`groupAsync` vs `Group.async`

The resources associated with each task

Is the important part, the group my have other resources depending on the implementation.

That guarantee is: that there are no resources being wasted for tasks already complete, which is important since it could (and often does) spawn an arbitrary number tasks. Without that guarantee it could, and did, use an excessive amount of memory which could easily be OOM on some systems.

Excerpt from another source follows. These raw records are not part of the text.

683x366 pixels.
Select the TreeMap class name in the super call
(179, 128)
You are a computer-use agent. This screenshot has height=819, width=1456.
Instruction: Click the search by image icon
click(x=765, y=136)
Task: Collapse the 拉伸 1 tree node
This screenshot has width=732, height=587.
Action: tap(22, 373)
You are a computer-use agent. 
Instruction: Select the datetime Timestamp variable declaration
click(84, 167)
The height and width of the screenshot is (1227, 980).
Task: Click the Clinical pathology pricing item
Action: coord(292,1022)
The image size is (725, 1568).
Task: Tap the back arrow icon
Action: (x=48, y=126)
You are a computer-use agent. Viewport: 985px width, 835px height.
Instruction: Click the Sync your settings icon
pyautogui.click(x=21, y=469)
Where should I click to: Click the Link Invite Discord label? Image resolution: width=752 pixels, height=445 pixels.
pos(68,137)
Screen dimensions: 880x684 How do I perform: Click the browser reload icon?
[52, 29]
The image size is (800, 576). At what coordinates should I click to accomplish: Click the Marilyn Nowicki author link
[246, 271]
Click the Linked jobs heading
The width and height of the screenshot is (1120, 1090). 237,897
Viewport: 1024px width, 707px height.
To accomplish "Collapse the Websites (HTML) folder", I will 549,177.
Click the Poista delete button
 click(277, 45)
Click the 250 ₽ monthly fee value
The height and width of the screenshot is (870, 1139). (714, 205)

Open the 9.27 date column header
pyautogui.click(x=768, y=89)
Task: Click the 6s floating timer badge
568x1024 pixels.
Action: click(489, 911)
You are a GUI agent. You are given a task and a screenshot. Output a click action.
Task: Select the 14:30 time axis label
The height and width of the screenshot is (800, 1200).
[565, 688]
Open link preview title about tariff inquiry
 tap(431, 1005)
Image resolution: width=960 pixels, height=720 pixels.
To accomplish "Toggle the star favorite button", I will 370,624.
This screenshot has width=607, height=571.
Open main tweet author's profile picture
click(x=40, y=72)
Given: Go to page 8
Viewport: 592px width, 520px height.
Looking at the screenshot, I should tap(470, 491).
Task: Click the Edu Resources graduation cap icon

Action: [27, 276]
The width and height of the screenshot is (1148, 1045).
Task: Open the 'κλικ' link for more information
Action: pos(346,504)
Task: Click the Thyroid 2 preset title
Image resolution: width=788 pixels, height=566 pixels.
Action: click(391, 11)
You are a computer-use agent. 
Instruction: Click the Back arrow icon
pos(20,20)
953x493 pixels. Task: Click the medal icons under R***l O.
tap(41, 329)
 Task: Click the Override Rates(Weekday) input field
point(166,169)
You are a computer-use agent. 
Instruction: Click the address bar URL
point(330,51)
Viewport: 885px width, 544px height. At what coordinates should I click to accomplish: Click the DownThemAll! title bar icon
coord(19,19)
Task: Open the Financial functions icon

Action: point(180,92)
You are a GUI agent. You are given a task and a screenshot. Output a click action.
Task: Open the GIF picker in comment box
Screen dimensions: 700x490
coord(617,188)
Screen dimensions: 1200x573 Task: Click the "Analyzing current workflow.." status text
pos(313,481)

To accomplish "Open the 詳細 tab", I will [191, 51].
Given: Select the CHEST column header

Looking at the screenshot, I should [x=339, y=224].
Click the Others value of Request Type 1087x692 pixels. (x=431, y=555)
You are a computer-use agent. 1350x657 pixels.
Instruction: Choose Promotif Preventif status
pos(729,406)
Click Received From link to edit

I know, but it is very easy to misinterpret, so I clarified.

2 Likes

Sorry. I had an injury a few weeks ago that’s left me a bit sleep deprived and irritated. My comments have been more acerbic than usual, and I’ve tended to read the worst into things.

1 Like

Andrew updated the docs to reinforce that group async tasks are not required to run until await or cancel:

https://codeberg.org/ziglang/zig/commit/56265d6f9934f7321d2001c9d07ce82b0c9be126

I don’t understand it, as that would imply Select.async followed by Select.await is allowed to deadlock.

4 Likes

I think it’s not that they would deadlock, but more that the tasks are only then worked on, similarly to how I’ve tried to explain above.

1 Like

Just want to note that that commit was indeed made after reading this thread. Let’s discuss further… hopefully we can all build consensus on this topic.

3 Likes

If you want to keep the definition flexible for a possible future stackless coroutines that need someone driving them, then you would need to define a yield point, because the task would run when the user runs any blocking operation via the io instance. I don’t see any (real) possible implementation that would need to wait until group.await, as that would make the concept of group.async significantly less useful. Additionally, then Select.async doesn’t make much sense, unless the vtable includes select primitives again.

2 Likes

Io.Select.async should not be used when you’re going to spawn an unbounded amount of tasks. There’s a high probability of getting a deadlock due to “eager” execution of your async function call, which will stuck upon putting the result into the queue when its buffer is full.

2 Likes

I’m not completely sure if I fully understand your requirements, but I suspect the real need might be like this:
There are multiple tasks within a group, and they have an ‘async’ relationship, but they are not required to run concurrently.
However, between the main thread and this transaction itself, there is a ‘concurrent’ relationship, and you want this transaction to run in the background. Here, it may be necessary to layer the tasks.

Yes, close but not quite.

This is correct.

This isn’t. But this entire thread is basically a testament to my misunderstanding on where to put the async boundary in this API I create.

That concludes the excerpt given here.